The foregoing list of factors is not exhaustive. You should not place undue reliance on any forward-looking statements. The Company does not assume, and hereby disclaims, any obligation to update or revise any forward-looking statements, except as required by law.

 

Investor and Media Contact

Longacre Square Partners

assertio@longacresquare.com

 

 

FAQ

What are the key terms of the Zydus acquisition of Assertio (ASRT)?

Zydus Worldwide DMCC agreed to acquire all Assertio shares for $23.50 per share in cash, valuing the company at about $166.4 million. The Board unanimously approved the deal and recommends stockholders tender into the upcoming cash tender offer.

How much premium does the Zydus offer provide to Assertio (ASRT) shareholders?

The $23.50 per share Zydus offer represents a 30.6% premium to the original $18.00 Garda deal, a 7.8% premium to the revised $21.80 Garda price, and a 75.8% premium to Assertio’s unaffected closing stock price on March 20, 2026.

What conditions must be satisfied for the Assertio–Zydus transaction to close?

Closing requires that a majority of Assertio’s outstanding shares be tendered and that Assertio have at least $95,000,000 of Closing Net Cash. The offer also depends on the absence of laws prohibiting the transaction, but there is no financing condition attached.

What happens to Assertio stock options and RSUs in the Zydus deal?

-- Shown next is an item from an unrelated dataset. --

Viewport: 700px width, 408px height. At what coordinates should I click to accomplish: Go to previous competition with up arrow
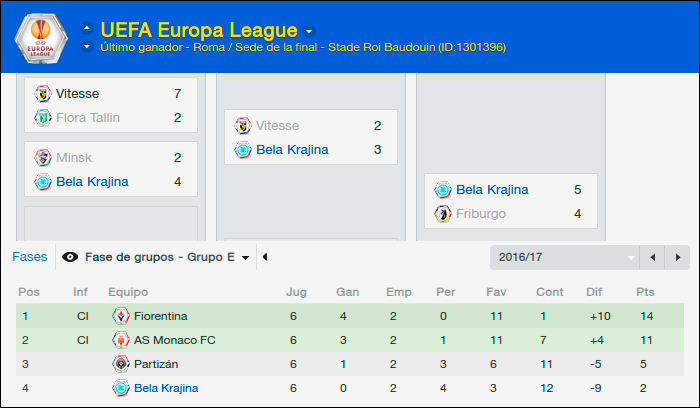coord(87,28)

At closing, each vested or unvested stock option with an exercise price below $23.50 will be cashed out for its in-the-money value. Underwater options will be cancelled without payment. All unvested RSUs will vest and convert into a cash right equal to $23.50 per unit.

How did the Zydus offer affect Assertio’s prior merger agreement with Garda Therapeutics?

After determining the Zydus proposal was a Superior Proposal, Assertio terminated its Garda merger agreement. Zydus, on Assertio’s behalf, paid Garda a cash termination fee of $5,810,000, as required under the Garda Merger Agreement terms.

What is the treatment of Assertio’s 6.50% Convertible Notes due 2027 in this transaction?

With $40,000,000 principal of 6.50% Convertible Notes outstanding, Assertio or the surviving company will launch a Note Offer to purchase them at 100% of principal plus accrued interest, contingent on a Fundamental Change resulting from the merger and linked to a consent solicitation.